2017: The first MLB Little League Classic makes its debut with a game between the St. Louis Cardinals and the Pittsburgh Pirates, and Omar Romero takes the hearts of millions with his display of sportsmanship.



2015: The LLBWS single-game attendance record was set during the U.S. Championship Game with an estimated 45,716 fans attending the game, which also led to the LLBWS full-series record of 469,964 fans attending the Little League Baseball World Series tournament over the course of its 10 days.

2014: Mo’ne Davis of Taney Youth Baseball Association Little League becomes the first female pitcher at the LLBWS to win a game after throwing a shutout in the team’s first appearance. 



2013: Robert Hassell III helps power South Nashville to their first of back-to-back LLBWS appearances. Years late, Hassell becomes a professional, going No. 8 overall to the San Diego Padres in the 2020 MLB Draft

2012: The first team from Africa makes it to Williamsport – Lugazi (Uganda) Little League.  


2011: Kansas City Royals 2017 first-round pick, Nick Pratto, hits the game-winning hit to lead Ocean View Little League to a 2-1 walk-off win over Japan. His teammate at the time, Hagen Danner, was also selected 61st overall in the 2017 draft by the Toronto Blue Jays.


2011: For the first time since 1969, a Williamsport-area team advances to the LLWS, as Keystone LL brings record-setting crowds to Lamade Stadium. 



2008: Mexico ace Jesus Sauceda pitched four perfect innings, striking out all 12 batters he faced. At the plate, he went 3-for-3 with six RBI, including a grand slam. 

2007: Pitch count is used at the Little League Baseball World Series for the first time. 

2004: Future MLBers Jonathan Schoop and Jurickson Profar help their Pabao LL team win Curacao’s first LLBWS Championship.




2001: The first LL Challenger Exhibition Game is played at the LLBWS.

2001: After expanding the World Series to 16 teams in this year, including the first games played inside Volunteer Stadium, it was also the first time that a sitting President of the United States came to visit the Little League Baseball World Series when George W. Bush came to Williamsport. He is also the first Little League graduate to be elected as President of the United States. First Lady Laura Bush and Pennsylvania Gov. Tom Ridge also attend. A day earlier, New York Mayor Rudy Giuliani attended a Little League Baseball World Series game involving a New York City team.






1998: Behind Todd Frazier’s stand-out performance, Toms River East American LL wins the LLBWS Championship.



1995: Hall of Famer Stan Musial throws the ceremonial first pitch for the Little League Baseball World Series. 

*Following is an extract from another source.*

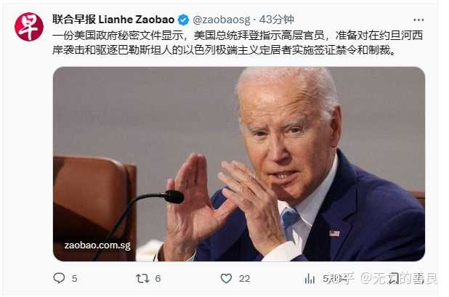Click the retweet count 6

(158, 279)
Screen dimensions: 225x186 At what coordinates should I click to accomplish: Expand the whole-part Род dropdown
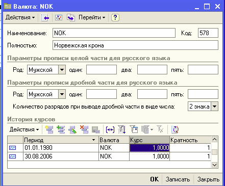(62, 70)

1994: After a record three-hour, six-minute rain delay, Coquivacoa Little League of Maracaibo, Venezuela, becomes the first Latin American team to win the Little League World Series since 1958.



1994: Brooklyn Center American Little League from Minnesota features catcher Krissy Wendell, a future Hockey HOFer and Olympian, became the first girl to start at catcher in a LLBWS game. 

1993: Long Beach becomes the first U.S. league in history to win consecutive Little League Baseball World Series championships with a thrilling 3-2 victory against a team from Panama. Long Beach is led for a second year by Sean Burroughs, who pitches two no-hitters in the World Series, and later would later play in the Major Leagues.




1992: The first night game of the Little League Baseball World Series is played.  


1991: Michael Cammarata competes in the LLBWS with the South Shore American LL from Staten Island. 10 years later, Michael would become the youngest firefighter to perish in the 9/11 attacks. His number 11 is the only retired number in the LLWS.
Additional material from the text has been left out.